Opinion
No. 340725
02-28-2019
If this opinion indicates that it is "FOR PUBLICATION," it is subject to revision until final publication in the Michigan Appeals Reports. UNPUBLISHED Oakland Circuit Court
LC No. 2016-154700-CB Before: JANSEN, P.J., and BECKERING and O'BRIEN, JJ. PER CURIAM.
In this dispute involving interpretation of a stock redemption agreement, plaintiff, John Hayes, appeals by right from an order granting summary disposition to defendants Ginosko Development Company, Amin Irving, and Mary Tischler pursuant to MCR 2.116(C)(8) (failure to state a claim). For the reasons set forth below, we affirm.

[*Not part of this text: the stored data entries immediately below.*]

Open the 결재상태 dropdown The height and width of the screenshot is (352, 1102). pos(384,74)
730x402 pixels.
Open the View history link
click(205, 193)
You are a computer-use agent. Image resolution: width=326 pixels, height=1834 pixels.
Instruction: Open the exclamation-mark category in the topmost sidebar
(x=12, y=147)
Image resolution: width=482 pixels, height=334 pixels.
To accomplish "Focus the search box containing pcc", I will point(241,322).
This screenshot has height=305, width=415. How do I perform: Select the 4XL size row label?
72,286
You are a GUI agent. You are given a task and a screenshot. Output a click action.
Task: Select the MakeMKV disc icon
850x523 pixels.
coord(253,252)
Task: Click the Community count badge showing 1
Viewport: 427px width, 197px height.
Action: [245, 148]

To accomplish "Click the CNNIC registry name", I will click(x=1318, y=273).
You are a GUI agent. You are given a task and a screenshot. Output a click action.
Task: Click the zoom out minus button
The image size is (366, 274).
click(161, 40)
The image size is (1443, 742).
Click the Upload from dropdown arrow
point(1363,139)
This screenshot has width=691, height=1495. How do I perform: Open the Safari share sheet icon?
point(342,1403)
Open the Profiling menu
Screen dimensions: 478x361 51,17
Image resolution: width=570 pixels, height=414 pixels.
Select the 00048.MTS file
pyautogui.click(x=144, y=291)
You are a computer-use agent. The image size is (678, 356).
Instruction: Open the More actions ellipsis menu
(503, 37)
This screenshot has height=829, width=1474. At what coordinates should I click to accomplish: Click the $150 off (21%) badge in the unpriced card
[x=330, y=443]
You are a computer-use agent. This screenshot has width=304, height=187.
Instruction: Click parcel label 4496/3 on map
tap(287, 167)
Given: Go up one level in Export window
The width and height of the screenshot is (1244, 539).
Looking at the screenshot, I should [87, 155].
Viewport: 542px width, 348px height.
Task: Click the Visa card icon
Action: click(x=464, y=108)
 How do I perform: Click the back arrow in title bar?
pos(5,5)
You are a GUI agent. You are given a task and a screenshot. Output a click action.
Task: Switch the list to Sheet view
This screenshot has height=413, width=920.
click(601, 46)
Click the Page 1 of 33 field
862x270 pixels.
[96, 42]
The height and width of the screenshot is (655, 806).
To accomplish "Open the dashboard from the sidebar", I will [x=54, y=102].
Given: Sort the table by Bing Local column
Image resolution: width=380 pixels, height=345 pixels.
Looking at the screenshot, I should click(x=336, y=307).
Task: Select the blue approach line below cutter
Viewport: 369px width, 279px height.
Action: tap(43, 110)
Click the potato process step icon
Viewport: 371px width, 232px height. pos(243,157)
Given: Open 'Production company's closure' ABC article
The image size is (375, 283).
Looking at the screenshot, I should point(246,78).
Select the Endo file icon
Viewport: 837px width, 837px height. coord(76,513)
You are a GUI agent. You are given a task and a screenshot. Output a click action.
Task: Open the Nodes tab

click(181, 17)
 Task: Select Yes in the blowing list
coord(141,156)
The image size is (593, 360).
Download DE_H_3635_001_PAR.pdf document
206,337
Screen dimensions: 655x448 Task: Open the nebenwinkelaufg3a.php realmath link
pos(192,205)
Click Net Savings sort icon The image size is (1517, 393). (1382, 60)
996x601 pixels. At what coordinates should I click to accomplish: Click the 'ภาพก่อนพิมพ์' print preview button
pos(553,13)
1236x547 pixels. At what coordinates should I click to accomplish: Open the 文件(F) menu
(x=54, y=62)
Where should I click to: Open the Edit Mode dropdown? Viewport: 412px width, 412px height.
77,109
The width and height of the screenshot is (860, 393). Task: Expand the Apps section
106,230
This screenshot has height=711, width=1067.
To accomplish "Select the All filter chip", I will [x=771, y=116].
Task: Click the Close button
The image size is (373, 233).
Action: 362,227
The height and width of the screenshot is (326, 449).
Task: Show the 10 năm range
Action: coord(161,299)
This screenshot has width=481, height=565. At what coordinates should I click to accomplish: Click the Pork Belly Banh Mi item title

I. BASIC FACTS AND PROCEDURAL HISTORY
Plaintiff incorporated Ginosko Development Company (GDC) in 2002, assigning 49% of its stock to himself and 51% to defendant Amin Irving. In 2012, the company employed defendant Mary Tischler as its chief financial officer. Also in 2012, the individual parties entered into certain agreements that restructured GDC's operation and ownership. These included an employment agreement, whereby plaintiff became GDC's chief executive officer, and a partial stock redemption agreement (PSRA), whereby GDC agreed to redeem stock from plaintiff amounting to 15% of his ownership interest. The plan was that Tischler would receive the stock and reimburse GDC its purchase price. In accordance with the provisions of the PSRA, an independent valuation firm valued plaintiff's 15% interest in GDC. Plaintiff disagreed with the initial valuation and informed GDC of his disagreement, but, according to plaintiff, GDC declined to comply with the PSRA's provisions for resolving the valuation dispute.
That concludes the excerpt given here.